Jorge Pontual – O comitê do Nobel da Paz surpreendeu o mundo em 2003. Todos esperavam que o prêmio fosse para o papa João Paulo II que não teria mais muito tempo de vida. Em vez dele, a escolhida foi a advogada iraniana Shirin Ebadi. O papa era muito conservador para os noruegueses e a desconhecida advogada iraniana representava uma causa popular entre os europeus: as mulheres reprimidas pelas sociedades islâmicas. O regime dos aiatolás permitiu que ela fosse a Oslo receber o prêmio, mas criticou-a por ter aparecido sem cobrir os cabelos com o véu. Desde a eleição do presidente Mahmoud Ahmadinejad em 2005, a perseguição a Shirin Ebadi no Irã cresceu. Ela estava fora do país quando aconteceu a eleição de junho do ano passado, com a vitória de Ahmadinejad contestada pela oposição no movimento verde e não voltou mais. Ebadi esteve recentemente em Nova York para, com sucesso, convencer a ONU a aprovar uma resolução que condenasse o Irã por violação dos direitos humanos. Dura e exaltada, falando sempre em persa com tradução em inglês, a advogada pediu que o mundo dê mais atenção a todas as vítimas das leis islâmicas no Irã. Não só à mulher condenada a ser apedrejada por adultério, Sakineh Ashtiani, alvo de uma campanha mundial de solidariedade. Em entrevista ao Milênio, Shirin Ebadi disse que vem ao Brasil em 2011, e espera convencer a presidente eleita Dilma Roussef a não cobrir a cabeça se visitar o Irã. Ela pediu o apoio dos brasileiros ao movimento iraniano pelos direitos humanos. 
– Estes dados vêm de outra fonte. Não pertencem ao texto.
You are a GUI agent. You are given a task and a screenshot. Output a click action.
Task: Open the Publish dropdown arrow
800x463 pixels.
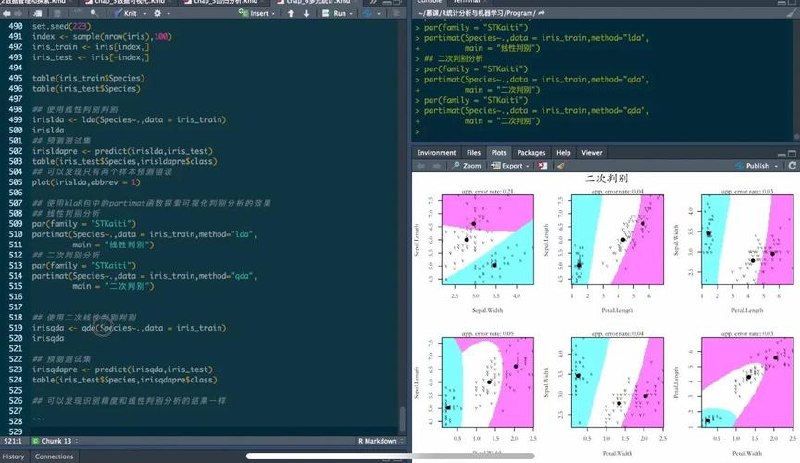pos(777,166)
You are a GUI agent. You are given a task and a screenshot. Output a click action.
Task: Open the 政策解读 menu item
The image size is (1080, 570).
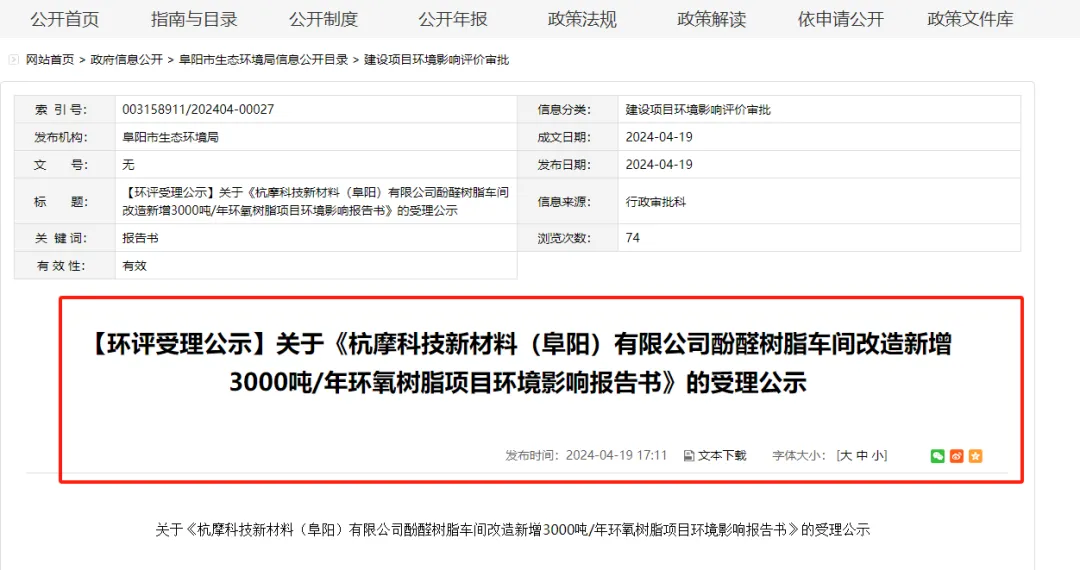click(x=711, y=19)
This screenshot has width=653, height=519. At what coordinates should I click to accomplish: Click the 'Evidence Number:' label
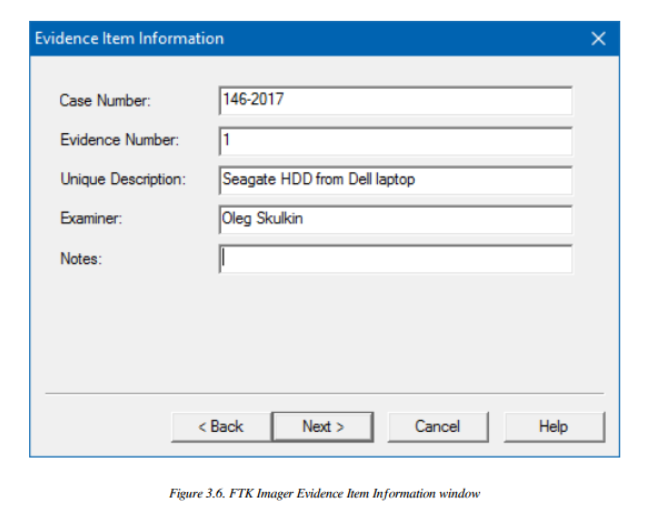click(119, 141)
Jorge Pontual — No seu discurso na premiação do Nobel, a senhora disse que é descendente do imperador persa Ciro II e também uma muçulmana praticante. E que o Irã tem uma tradição de 25 séculos de respeito aos direitos humanos. É isso que lhe dá esperanças de que, um dia, os atuais abusos vão acabar?
Shirin Ebadi — Sim, com certeza isso acabará um dia. Todo o povo iraniano está descontente com a atual situação e faz esforços para melhorar as condições do Irã. Mesmo que uma parte deles esteja nas prisões hoje sei que um dia serão livres novamente. 
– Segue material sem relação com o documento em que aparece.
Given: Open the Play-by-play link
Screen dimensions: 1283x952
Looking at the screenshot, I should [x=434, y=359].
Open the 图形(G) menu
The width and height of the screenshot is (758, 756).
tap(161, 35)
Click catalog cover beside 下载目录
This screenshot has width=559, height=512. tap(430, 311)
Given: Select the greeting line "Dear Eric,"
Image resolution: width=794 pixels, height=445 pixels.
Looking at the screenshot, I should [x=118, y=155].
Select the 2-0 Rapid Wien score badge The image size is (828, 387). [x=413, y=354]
Jorge Pontual — Por que a senhora descreve a Revolução Islâmica menos como uma revolução religiosa e mais como uma tomada de poder dos homens contra as mulheres, do patriarcado contra a igualdade?
Shirin Ebadi — Perfeitamente correto. Aquilo que o governo do Irã quer é que uma pessoa pense, decida e imponha sua vontade a todo o resto da nação. Isso é uma coisa que não existe no Islã.
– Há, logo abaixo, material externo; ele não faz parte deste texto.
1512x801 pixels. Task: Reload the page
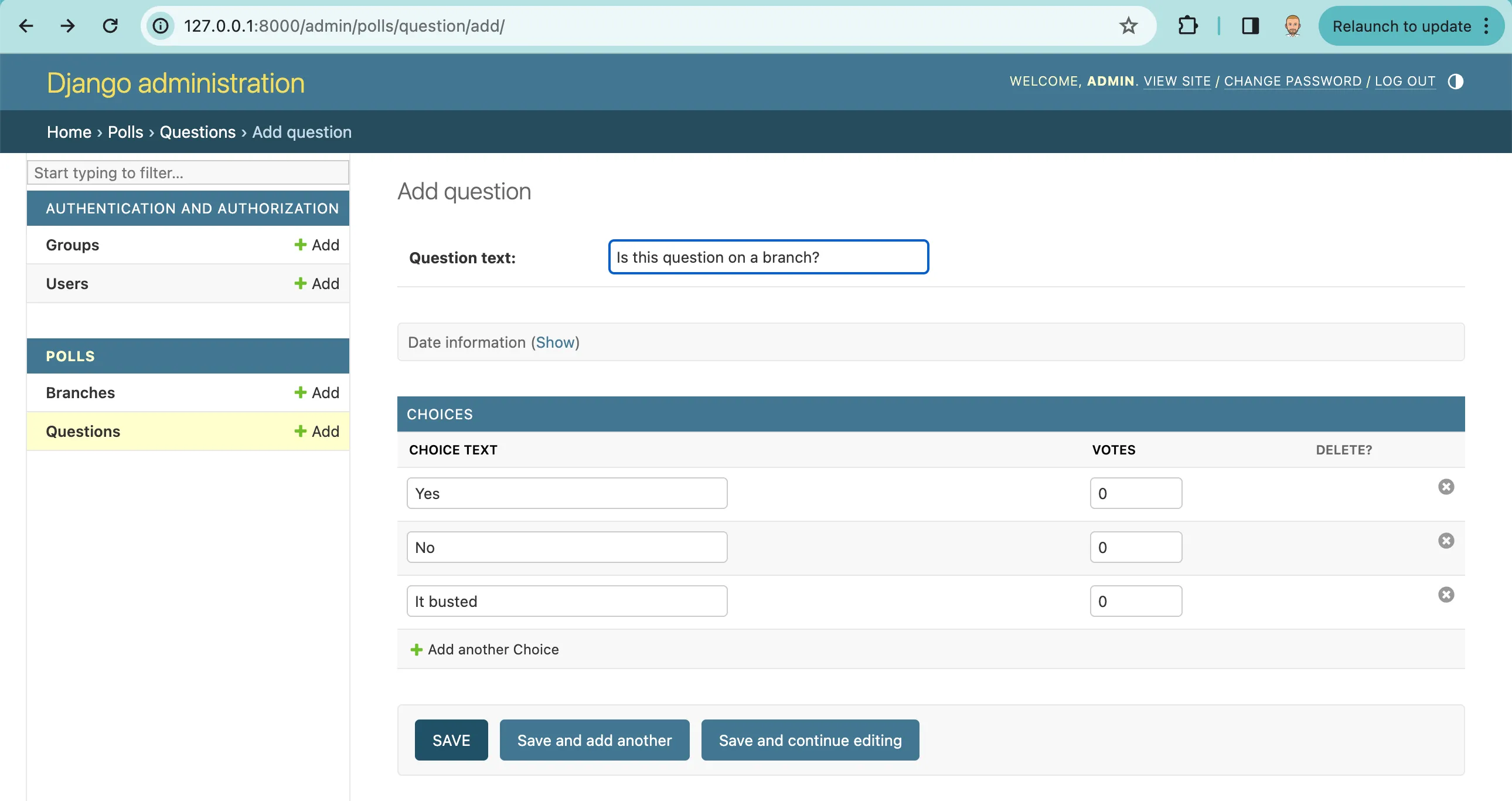[x=110, y=26]
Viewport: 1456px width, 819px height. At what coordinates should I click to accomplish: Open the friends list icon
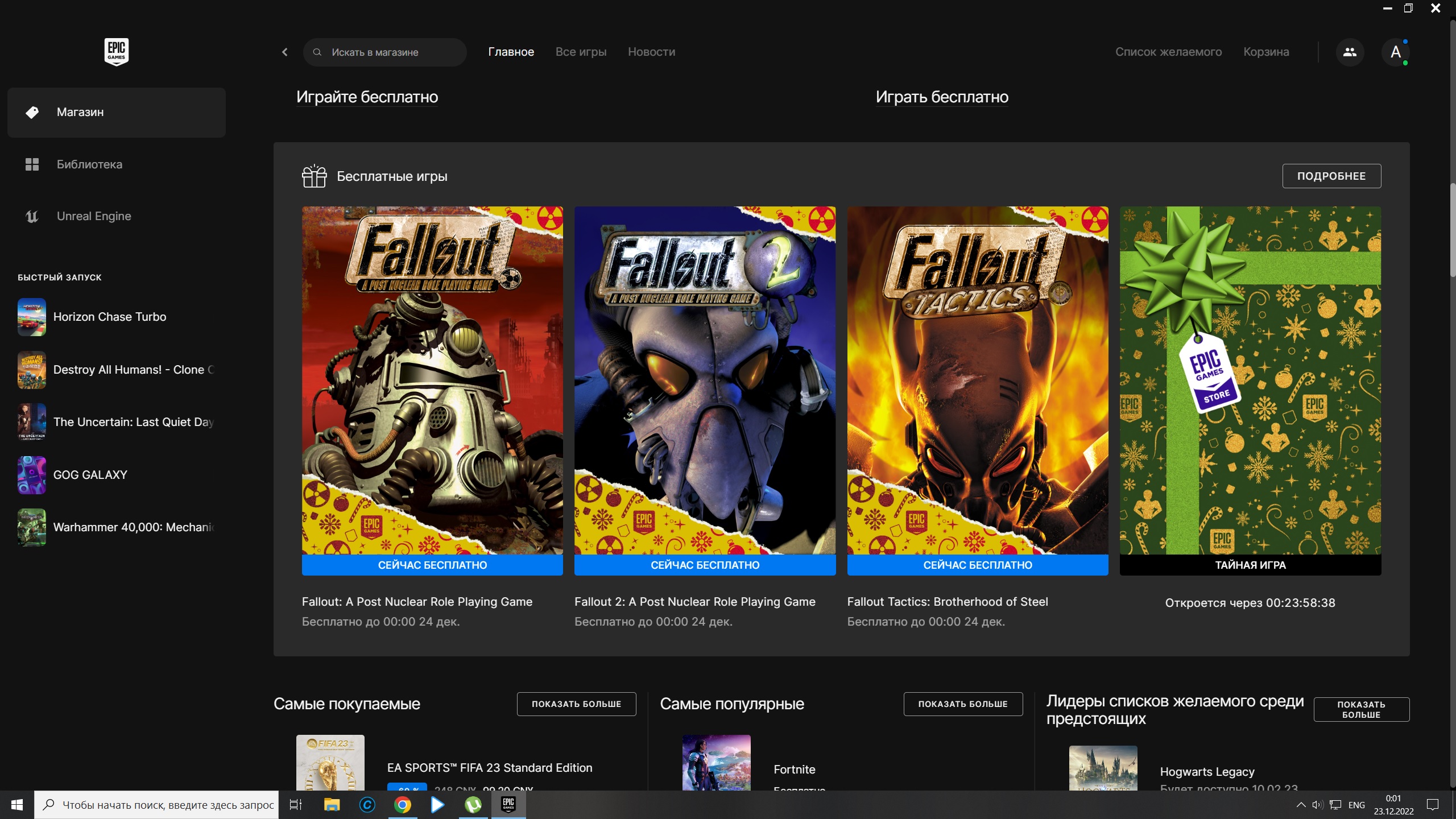[1350, 52]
Jorge Pontual — Mas como isso tudo funcionou contra as mulheres?
Shirin Ebadi — Depois da Revolução Islâmica tivemos a criação de uma legislação muito negativa no tocante às mulheres. O valor de um homem e de uma mulher é muito diferente… se um homem e uma mulher estiverem na rua, forem agredidos e feridos igualmente a indenização que é dada à mulher é a metade da que seria dada a um homem. Outro exemplo é o fato dos homens terem a possibilidade de possuir quatro mulheres, além de outras leis discriminatórias.

Jorge Pontual — A senhora lutou contra essas leis e a discriminação das mulheres. Um dos seus primeiros casos, assim que a senhora se tornou advogada, foi o assassinato da menina de 11 anos, Leila Fatih. Por causa das leis iranianas, os pais delas tiveram que pagar milhares de dólares pela execução dos assassinos. A senhora não ganhou esse caso, mas ajudou a criar uma consciência de como essas leis são injustas.
Shirin Ebadi — Essa é uma das “leis ruins” implementadas depois da Revolução. Como as vidas de um homem e de uma mulher não têm o mesmo valor… se um homem matar uma mulher, a família da vítima recebe somente metade do que a família de um homem receberia como indenização. Essa é mais uma das leis que o governo diz ser “islâmica”, mas veja… até alguns outros especialistas do clero afirmam que isso não tem nada de islâmico, que podemos, sim, mudar essas leis.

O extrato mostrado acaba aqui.